Scientists have changed both the classification and the name of this organism since it first appeared in patients with HIV in the 1980s. Pneumocystis jirovecii used to be classified as a protozoan but is now considered a fungus (from 2001). Pneumocystis jirovecii used to be called Pneumocystis carinii. When scientists renamed Pneumocystis carinii to Pneumocystis  jirovecii, some people considered using the abbreviation ‘PJP’, but to avoid confusion, Pneumocystis jirovecii pneumonia is still abbreviated ‘PCP.’

Sign and Symptom of Pneumocystis pneumonia

The sign and symptoms of PCP include-

  • Fever
  • Cough
  • exertional dyspnoea
  • Chest pain
  • Chills
  • Fatigue

Extrapulmonary pneumocystis has also  been reported in patients with
advanced HIV disease, particularly in the setting of aerosolised
pentamidine prophylaxis. Other organs affected are-

  • Orbit
  • thyroid,
  • skin,
  • ears,
  • adrenals,
  • kidneys,
  • bone marrow
  • and lymph nodes.

Lab Diagnosis of Pneumocystis pneumonia

Specimen:-

It includes bronchoalveolar lavage (BAL), transbronchial biopsy, sputum and
open lung biopsy. BAL and sputum should always be stained for acid-fast bacillus and other fungi also.
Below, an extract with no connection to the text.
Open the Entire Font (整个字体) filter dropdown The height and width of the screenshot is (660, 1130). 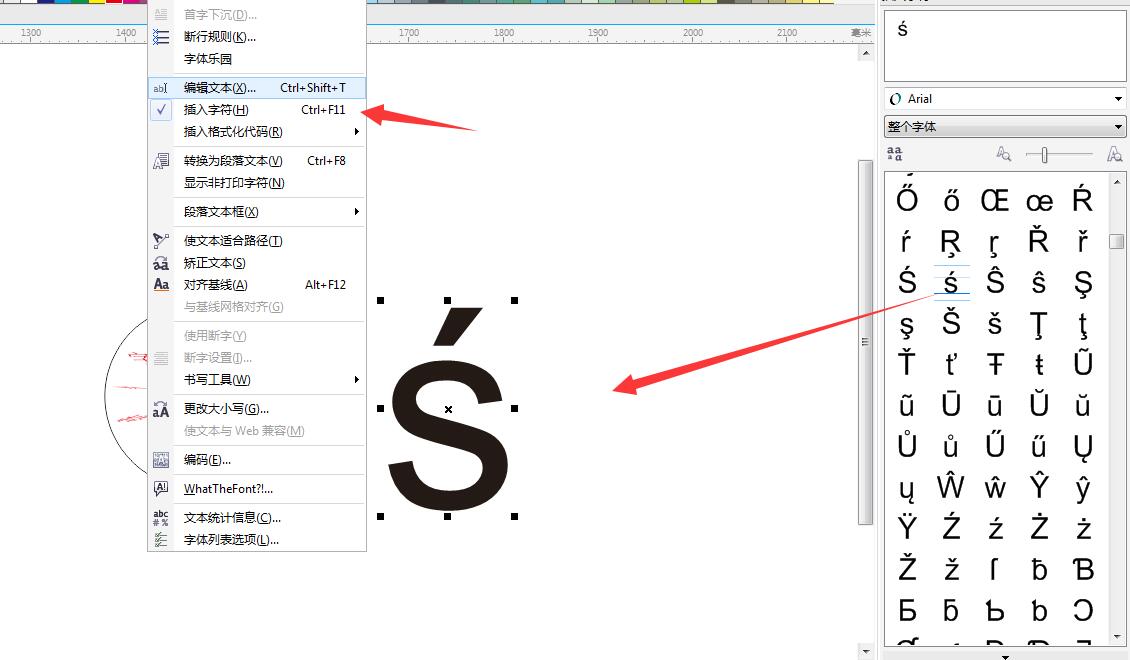tap(1005, 127)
Staining methods for Pneumocystis jiroveci include:

  1. Gomori’s Methenamine Silver (GMS) stain
  2. Toludine Blue O stain
  3. Giemsa stain
  4. Fluorescent antibody staining with monoclonal antibody: this is more specific and sometimes more sensitive when a low number of organisms is present in the specimen.
    polymerase chain reaction (PCR)

Note: The lifecycle of pneumocystis, is not clearly  understood, contains at least two stages . One is  the cyst and another trophozoite. The walls of the cyst forms take up the GMS and Toluidine Blue O stain round or  cup or typically ‘deflated-ball’-shaped. Trophozoites  and the cysts are seen in Giemsa stain  but cyst having up-to eight sporozoites.

Supporting parameters-

  • High serum LDH
  • Arterial blood gas analysis is  very important in the management of the cases.
  • Chest X-ray
  • High resolution CT scan

Treatment of Pneumocystis pneumonia

The choice of drug used to prevent PCP is trimethoprim/sulfamethoxazole (TMP/SMX), which is also called as co-trimoxazole. Its several different brand names are Cotrim , Bactrim, and, Septra.

Reference

  1. Rippon’s JW: Medical Microbiology. The pathogenic fungi and the pathogenic Actinomycetes. 3rd ed 1988 Publisher WB saunder co, Philadelphia.
  2. Clinical Microbiology Procedure Hand book Vol. I & II, Chief in editor H.D. Isenberg, Albert Einstein College of Medicine, New York, Publisher ASM (American Society for Microbiology), Washington DC.
  3. A Text Book of Medical Mycology. Editor: Jagdish Chandar.  Publication Mehata, India.
  4.  Practical Laboratory Mycology. Editors: Koneman E.W. and G.D. Roberts, 3rd ed 1985, Publisher Williams and Wilkins, Baltimore.
  5. Harris JR, Balajee SA, Park BJ. Pneumocystis jirovecii pneumonia: current knowledge and outstanding public health issues. Curr Fung Infect Rep 2010;4:229-37.
  6. Kaplan JE, Hanson D, Dworkin MS, et al. Epidemiology of human immunodeficiency virus-associated opportunistic infections in the United States in the era of highly active antiretroviral therapy. Clin Infect Dis 2000;30 Suppl 1:S5-14.
  7. Morris A, Lundgren JD, Masur H, et al. Current epidemiology of Pneumocystis pneumonia. Emerging infectious diseases 2004;10:1713-20.
  8. Edman JC, Kovacs JA, Masur H, Santi DV, Elwood HJ, Sogin ML. Ribosomal RNA sequence shows Pneumocystis carinii to be a member of the fungi. Nature 1988;334:519-22.
  9. Stringer JR, Beard CB, Miller RF, Wakefield AE. A new name (Pneumocystis jiroveci) for Pneumocystis from humans. Emerging infectious diseases 2002;8:891-6.
  10. Kovacs JA, Hiemenz JW, Macher AM, et al. Pneumocystis carinii pneumonia: a comparison between patients with the acquired immunodeficiency syndrome and patients with other immunodeficiencies. Annals of internal medicine 1984;100:663-71.
  11. Roux A, Canet E, Valade S, et al. Pneumocystis jirovecii pneumonia in patients with or without AIDS, France. Emerging infectious diseases 2014;20:1490-7.